BEGIN Data listing

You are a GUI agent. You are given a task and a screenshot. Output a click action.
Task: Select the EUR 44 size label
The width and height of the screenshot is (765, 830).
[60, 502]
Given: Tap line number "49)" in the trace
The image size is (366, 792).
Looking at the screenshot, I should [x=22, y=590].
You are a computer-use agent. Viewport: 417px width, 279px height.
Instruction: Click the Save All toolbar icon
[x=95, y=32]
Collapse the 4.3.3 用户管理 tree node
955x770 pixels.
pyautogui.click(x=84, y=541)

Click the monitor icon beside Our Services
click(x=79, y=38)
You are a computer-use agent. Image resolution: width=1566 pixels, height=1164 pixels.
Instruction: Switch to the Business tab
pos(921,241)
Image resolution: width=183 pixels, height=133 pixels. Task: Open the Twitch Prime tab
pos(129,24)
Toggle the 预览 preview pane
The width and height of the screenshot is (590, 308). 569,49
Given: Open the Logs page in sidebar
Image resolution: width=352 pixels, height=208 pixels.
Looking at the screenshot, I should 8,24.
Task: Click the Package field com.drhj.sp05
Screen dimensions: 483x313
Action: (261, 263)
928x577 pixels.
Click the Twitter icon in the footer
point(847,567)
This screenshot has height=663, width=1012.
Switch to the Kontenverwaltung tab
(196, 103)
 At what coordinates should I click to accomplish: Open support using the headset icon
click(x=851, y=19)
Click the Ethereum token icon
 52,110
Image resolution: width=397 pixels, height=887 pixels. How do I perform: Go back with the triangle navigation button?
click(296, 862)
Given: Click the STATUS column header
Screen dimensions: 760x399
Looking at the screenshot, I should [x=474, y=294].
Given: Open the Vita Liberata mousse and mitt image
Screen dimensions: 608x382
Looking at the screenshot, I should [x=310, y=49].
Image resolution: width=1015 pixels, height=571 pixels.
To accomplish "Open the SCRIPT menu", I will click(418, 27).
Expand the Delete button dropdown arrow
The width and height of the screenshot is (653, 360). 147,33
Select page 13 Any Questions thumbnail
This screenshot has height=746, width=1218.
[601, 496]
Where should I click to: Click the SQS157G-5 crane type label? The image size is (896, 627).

END Data listing

- The problem -
Within the entries above, how many lines contain the word "computer"? State the number only.

- Answer for this exercise -
2